The £2.25m boost will be used to support a network of development officers around the country who work with clubs, schools and community groups.
It brings to almost £6m the total that has been invested in rugby through the CashBack for Communities programme since 2008.
Over that time, the number of registered rugby players in clubs and schools has more than doubled to about 40,000.
Ayrshire has particularly benefited, with around 3,600 young people playing the game, and Scotland’s Justice Secretary, Kenny MacAskill, was in Kilmarnock yesterday to watch 500 school pupils take part in a rugby tournament.
The CashBack for Communities programme takes the gains of crime, recovered through the Proceeds of Crime Act 2002, and invests them into community programmes, facilities and activities largely for young people at risk of turning to crime and anti-social behaviour as a way of life.
MacAskill said: “The money is taken from those who have harmed our communities where we’ve confiscated assets and taken stuff from them and we’re now putting it back in to make Scotland and our communities better places.
“What we see with the rugby is youngsters improving themselves, they’re having fun, feeling better about themselves, getting healthier and I’ve heard from teachers that it improves their behaviour in school.
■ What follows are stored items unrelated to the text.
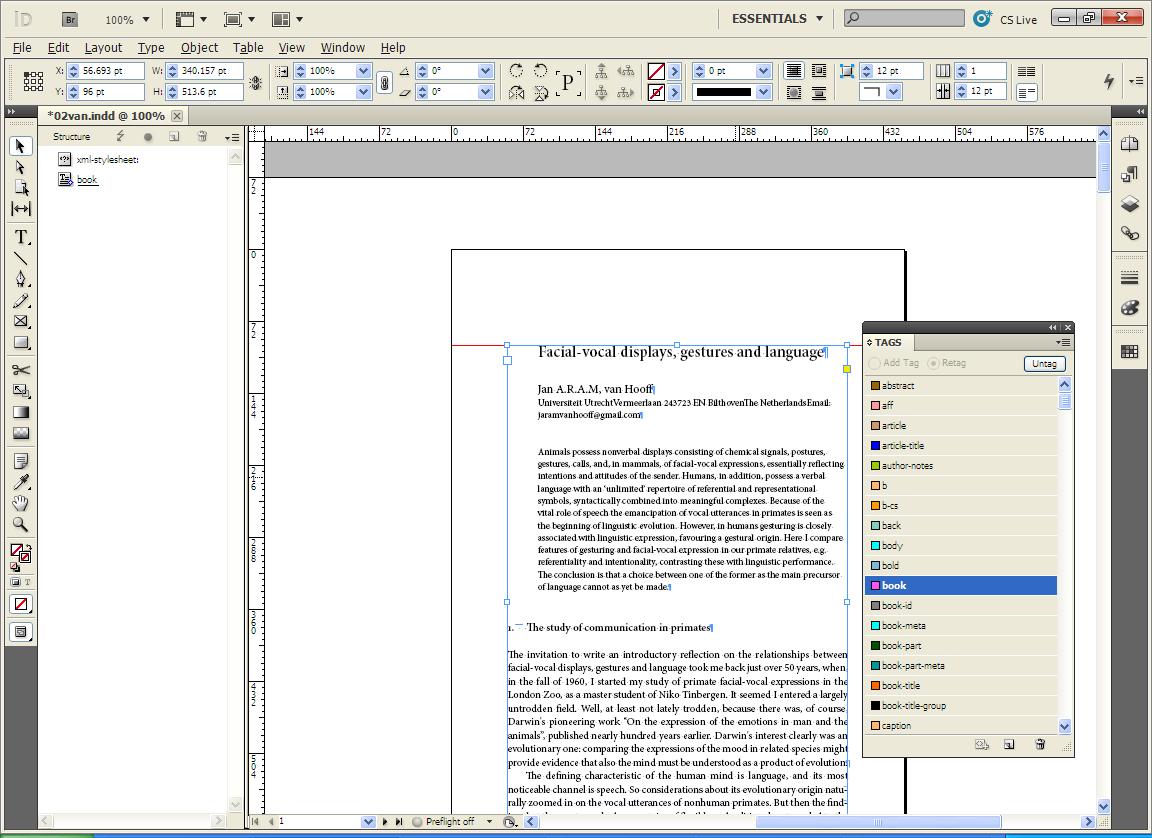Image resolution: width=1152 pixels, height=838 pixels.
Task: Toggle constrain proportions chain for scaling
Action: (384, 82)
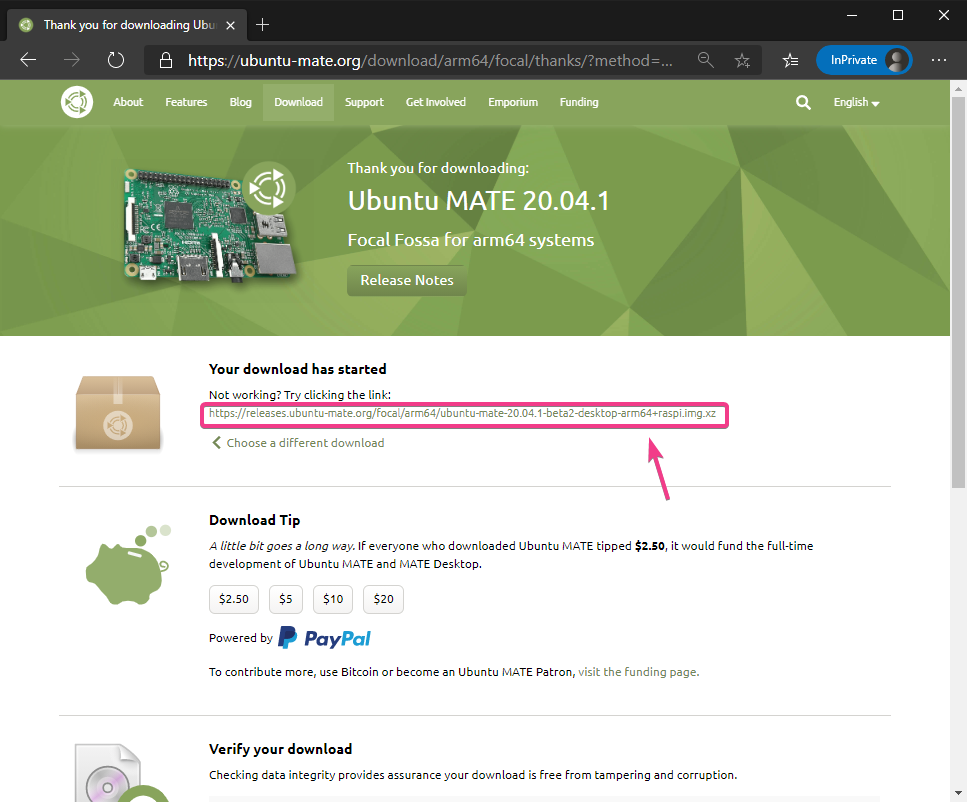Open the Features nav item

tap(186, 102)
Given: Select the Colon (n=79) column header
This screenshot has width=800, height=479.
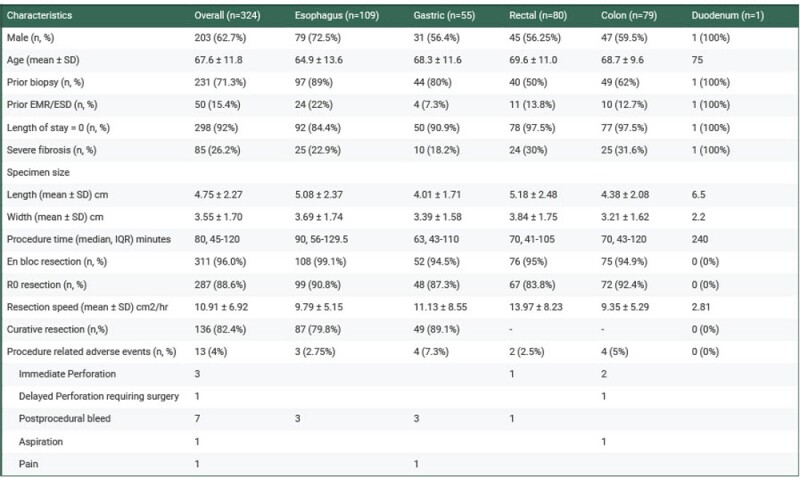Looking at the screenshot, I should tap(629, 15).
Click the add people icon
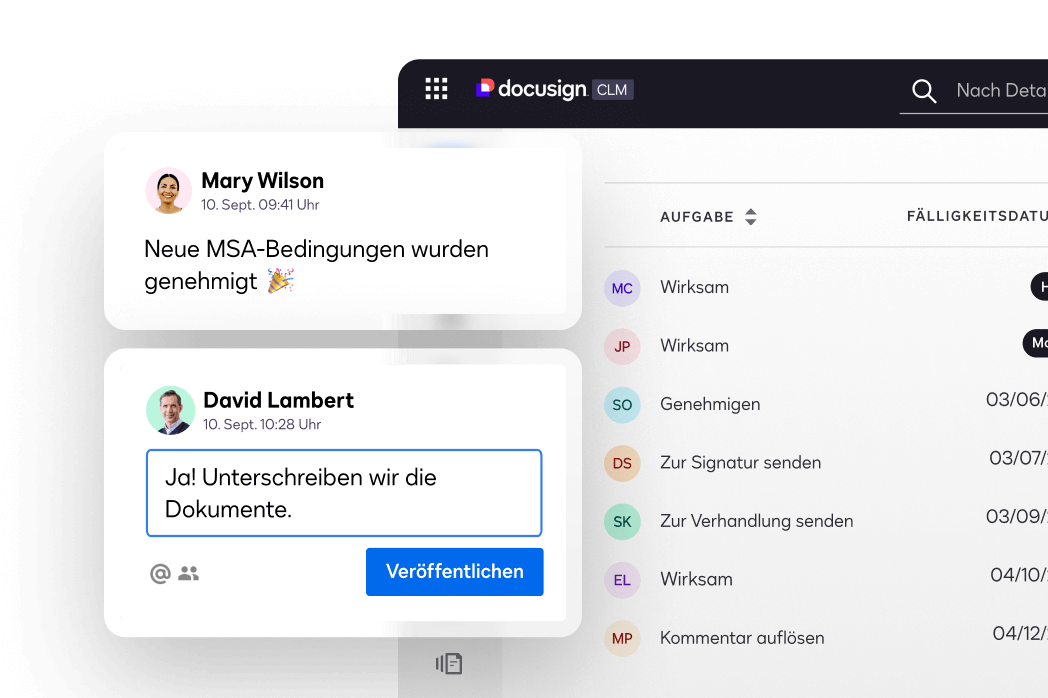This screenshot has width=1048, height=698. [189, 573]
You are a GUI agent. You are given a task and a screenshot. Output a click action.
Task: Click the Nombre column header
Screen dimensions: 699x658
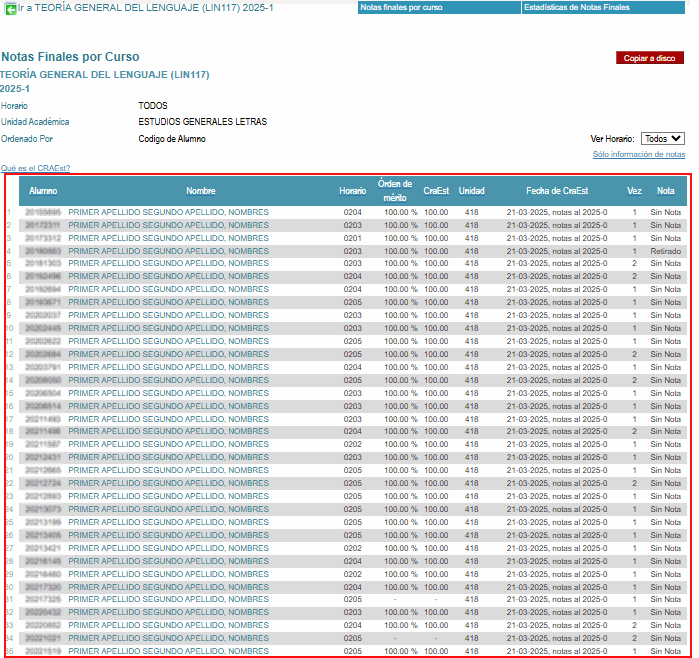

“It’s also growing the clubs and developing the community because these youngsters are better citizens and they contribute back, so this is a win-win situation.
“We have boys and girls playing today and pupils are coming from across the area, not just private schools, so it’s doing well.
“We want to see the game grow and expand but we want young people just to achieve their full potential and also to enjoy themselves.”
About £1.25m of CashBack funds has also been invested in rugby facilities across the country through Sportscotland.
Scottish Rugby Union projects manager Neil Carrie said: “What we do primarily is work with clubs and local authorities to fund a network of club development officers.
“We’ve got around 85 of those officers nationally, so every local authority is covered and that guarantees that children right across the country can get access to free rugby activities. It involves primary schools, curricular and extra-curricular activities in secondary schools, as well as school teams, tournaments and festivals.
“There are also some different programmes like street rugby, giving kids something to do on Friday and Saturday nights when they might get up to mischief. We also work with some of the most challenging youngsters who are at risk of falling out of school.
“It’s about unlocking their potential and we find that some have a real aptitude for coaching while others are really talented players, with a couple of them winning youth caps for Scotland.”